I don't have experience solving this problem, but I've read a few
horror stories from people who had state affect the results of parsing
in Parsec.
Haskell's layout rules replace indentation levels with braces and
semicolons; you could run an initial "tokenizing" parser that builds
tokens including the indentation level of each line, then convert
those tokens into the appropriate braces and semicolons (via a pure
function) before feeding the results into the "real" Haskell parser.
-- ryan
On Mon, Apr 27, 2009 at 2:41 PM, Bas van Gijzel
Hello everyone,
I'm doing a bachelor project focused on comparing parsers. One of the parser libraries I'm using is Parsec (2) and I'm going to implement a very small subset of haskell with it, with as most important feature the off-side rule (indentation based parsing) used in function definitions and possibly in where clauses.
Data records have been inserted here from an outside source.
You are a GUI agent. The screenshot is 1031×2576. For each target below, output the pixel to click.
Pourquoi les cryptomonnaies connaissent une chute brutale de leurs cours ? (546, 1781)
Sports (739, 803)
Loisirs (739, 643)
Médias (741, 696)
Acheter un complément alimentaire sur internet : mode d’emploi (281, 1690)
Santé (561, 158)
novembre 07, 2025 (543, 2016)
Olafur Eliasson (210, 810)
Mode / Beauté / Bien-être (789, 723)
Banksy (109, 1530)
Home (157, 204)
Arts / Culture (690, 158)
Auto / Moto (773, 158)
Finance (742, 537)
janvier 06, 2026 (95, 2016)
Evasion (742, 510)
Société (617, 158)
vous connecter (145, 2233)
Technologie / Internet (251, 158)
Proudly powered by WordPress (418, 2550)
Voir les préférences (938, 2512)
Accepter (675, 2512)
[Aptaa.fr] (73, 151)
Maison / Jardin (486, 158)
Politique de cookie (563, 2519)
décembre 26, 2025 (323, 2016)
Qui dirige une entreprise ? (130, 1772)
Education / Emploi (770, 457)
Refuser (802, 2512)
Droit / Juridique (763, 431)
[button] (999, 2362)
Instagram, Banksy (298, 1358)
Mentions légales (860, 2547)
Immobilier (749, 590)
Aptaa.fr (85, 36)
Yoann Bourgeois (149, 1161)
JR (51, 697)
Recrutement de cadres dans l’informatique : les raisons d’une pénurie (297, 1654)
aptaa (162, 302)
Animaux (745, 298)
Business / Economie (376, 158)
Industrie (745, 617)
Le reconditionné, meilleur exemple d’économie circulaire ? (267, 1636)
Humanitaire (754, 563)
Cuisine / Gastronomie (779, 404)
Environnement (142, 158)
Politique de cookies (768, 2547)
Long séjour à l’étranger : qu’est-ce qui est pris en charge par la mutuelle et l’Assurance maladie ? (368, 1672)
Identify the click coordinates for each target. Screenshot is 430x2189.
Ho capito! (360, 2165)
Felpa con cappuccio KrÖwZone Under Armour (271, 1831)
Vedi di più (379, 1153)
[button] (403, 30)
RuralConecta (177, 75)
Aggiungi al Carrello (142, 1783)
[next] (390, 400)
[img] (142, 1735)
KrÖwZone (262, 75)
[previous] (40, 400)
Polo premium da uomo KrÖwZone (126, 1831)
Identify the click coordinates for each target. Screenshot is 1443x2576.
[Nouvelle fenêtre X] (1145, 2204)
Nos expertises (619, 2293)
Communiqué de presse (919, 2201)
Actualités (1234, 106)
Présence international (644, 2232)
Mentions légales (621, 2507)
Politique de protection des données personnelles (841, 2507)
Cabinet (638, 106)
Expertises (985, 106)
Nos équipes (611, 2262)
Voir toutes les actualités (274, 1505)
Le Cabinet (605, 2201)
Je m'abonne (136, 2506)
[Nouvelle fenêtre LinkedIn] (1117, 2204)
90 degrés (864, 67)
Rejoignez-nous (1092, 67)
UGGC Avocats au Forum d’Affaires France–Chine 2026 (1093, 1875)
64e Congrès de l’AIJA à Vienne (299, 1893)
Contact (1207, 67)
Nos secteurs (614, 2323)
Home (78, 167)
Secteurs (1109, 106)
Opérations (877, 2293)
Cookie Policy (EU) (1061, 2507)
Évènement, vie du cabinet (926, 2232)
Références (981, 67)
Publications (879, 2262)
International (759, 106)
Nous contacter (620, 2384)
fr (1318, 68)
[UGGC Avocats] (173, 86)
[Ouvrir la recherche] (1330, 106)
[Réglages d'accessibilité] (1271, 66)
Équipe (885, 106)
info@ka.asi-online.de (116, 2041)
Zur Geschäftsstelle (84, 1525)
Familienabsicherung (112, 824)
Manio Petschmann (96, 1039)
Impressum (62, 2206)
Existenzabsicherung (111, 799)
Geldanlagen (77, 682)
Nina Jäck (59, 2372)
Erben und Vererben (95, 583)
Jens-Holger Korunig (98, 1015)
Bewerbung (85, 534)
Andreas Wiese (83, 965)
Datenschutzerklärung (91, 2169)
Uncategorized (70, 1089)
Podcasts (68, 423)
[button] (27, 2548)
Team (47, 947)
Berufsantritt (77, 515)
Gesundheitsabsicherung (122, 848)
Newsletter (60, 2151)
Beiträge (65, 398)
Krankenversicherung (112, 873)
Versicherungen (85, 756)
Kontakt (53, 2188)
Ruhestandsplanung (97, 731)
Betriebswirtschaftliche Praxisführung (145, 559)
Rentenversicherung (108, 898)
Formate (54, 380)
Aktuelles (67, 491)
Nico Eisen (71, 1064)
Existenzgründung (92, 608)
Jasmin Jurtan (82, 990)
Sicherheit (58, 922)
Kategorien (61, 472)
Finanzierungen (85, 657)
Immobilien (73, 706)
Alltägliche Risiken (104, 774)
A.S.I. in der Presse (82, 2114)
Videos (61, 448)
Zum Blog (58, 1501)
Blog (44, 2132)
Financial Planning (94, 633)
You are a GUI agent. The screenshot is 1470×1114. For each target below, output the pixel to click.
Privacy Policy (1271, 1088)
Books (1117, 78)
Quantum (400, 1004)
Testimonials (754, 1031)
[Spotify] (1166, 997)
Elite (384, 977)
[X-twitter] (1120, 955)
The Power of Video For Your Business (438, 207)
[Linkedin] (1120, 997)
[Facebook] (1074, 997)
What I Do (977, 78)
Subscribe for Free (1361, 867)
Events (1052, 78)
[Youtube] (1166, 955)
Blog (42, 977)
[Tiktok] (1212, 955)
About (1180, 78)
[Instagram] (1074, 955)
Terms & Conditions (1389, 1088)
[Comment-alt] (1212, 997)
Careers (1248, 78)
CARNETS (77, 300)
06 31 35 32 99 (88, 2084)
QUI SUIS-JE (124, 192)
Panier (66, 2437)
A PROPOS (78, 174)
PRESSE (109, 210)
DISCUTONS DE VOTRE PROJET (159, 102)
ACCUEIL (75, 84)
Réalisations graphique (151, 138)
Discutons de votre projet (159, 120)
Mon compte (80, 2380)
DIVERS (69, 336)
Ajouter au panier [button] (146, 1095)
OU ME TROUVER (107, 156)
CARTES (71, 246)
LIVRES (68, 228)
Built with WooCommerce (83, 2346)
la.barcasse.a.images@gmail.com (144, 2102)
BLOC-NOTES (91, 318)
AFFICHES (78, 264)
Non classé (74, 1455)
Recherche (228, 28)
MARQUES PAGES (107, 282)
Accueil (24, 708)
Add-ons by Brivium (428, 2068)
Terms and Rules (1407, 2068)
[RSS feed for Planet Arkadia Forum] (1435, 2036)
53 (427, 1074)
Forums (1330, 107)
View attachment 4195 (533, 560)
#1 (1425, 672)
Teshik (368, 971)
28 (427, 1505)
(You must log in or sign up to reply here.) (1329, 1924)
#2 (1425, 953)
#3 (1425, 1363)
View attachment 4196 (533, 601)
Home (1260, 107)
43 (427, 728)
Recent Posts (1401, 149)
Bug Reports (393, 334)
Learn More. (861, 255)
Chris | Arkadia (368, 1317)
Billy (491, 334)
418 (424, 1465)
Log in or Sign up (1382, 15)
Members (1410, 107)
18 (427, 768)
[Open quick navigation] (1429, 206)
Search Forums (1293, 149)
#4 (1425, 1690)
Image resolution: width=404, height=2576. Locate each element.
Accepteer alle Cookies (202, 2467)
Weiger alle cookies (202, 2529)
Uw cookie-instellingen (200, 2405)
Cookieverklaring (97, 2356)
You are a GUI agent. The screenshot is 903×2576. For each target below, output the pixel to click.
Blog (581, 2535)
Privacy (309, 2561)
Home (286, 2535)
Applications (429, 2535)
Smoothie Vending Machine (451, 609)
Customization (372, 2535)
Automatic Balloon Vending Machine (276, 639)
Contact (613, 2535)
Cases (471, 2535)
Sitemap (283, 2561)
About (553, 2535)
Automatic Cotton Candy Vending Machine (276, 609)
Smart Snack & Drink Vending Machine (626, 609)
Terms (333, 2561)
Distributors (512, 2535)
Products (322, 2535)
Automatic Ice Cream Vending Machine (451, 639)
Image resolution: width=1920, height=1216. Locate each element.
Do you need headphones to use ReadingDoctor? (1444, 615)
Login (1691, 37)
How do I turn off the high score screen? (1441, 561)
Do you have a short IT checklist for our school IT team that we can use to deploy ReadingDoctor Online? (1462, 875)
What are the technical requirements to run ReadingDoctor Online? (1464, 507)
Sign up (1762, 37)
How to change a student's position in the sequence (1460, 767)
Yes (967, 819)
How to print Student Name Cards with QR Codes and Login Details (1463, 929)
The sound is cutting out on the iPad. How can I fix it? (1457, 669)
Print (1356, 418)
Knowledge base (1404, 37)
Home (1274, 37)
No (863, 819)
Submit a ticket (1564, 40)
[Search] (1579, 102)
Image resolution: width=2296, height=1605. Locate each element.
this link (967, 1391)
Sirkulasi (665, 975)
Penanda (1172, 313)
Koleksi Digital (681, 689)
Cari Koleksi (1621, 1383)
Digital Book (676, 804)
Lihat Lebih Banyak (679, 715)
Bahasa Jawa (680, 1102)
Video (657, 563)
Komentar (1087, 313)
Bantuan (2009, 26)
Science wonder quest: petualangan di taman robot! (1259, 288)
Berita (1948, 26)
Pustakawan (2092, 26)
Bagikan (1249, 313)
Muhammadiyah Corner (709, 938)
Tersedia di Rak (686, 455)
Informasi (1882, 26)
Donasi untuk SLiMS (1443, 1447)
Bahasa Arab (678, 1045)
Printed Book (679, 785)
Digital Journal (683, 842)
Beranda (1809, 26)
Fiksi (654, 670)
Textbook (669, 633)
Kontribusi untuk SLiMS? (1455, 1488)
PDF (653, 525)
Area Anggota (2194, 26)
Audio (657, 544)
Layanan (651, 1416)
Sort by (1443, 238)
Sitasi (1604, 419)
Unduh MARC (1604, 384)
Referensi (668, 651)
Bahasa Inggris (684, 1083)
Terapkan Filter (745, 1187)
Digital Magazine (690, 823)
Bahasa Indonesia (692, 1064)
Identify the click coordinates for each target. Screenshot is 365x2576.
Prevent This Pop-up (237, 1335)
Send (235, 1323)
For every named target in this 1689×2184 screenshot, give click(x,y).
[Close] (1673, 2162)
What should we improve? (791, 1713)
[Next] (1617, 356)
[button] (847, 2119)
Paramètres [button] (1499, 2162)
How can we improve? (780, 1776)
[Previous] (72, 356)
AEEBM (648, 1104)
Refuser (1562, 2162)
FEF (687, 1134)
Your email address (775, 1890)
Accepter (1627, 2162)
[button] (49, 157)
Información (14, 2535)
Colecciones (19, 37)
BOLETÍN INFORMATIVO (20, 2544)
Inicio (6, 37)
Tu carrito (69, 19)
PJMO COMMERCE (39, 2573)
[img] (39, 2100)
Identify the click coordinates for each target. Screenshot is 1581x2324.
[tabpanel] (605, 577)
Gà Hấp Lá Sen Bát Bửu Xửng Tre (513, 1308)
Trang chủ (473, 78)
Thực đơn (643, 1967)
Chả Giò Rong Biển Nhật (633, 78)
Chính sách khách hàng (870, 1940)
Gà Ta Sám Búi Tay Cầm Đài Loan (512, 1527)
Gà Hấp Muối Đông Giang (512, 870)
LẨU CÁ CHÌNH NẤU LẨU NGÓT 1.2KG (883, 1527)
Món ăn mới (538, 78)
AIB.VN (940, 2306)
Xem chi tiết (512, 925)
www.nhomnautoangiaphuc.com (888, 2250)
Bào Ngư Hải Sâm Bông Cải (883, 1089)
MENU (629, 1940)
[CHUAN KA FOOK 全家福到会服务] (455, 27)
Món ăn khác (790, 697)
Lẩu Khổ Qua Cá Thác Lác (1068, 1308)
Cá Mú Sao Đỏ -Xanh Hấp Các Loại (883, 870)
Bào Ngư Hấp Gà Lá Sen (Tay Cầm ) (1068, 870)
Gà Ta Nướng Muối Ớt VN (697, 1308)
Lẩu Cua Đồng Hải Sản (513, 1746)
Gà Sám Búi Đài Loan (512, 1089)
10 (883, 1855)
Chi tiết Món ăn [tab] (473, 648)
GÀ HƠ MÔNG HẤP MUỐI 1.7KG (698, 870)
But I'm still a bit stuck on how to implement this cleanly. I tried to search for some examples on blogs but I haven't found anything yet. As far as I can see the way to go would be using getState and updateState methods defined in Parsec.Prim and to use the methods in Parsec.Pos to compare the difference in indendation for tokens.
But I haven't completely wrapped my head around any state monad yet and I don't understand Parsec enough yet to see how to use the methods Parsec.Pos and state easily. Some examples or pointers to something to read would really be helpful.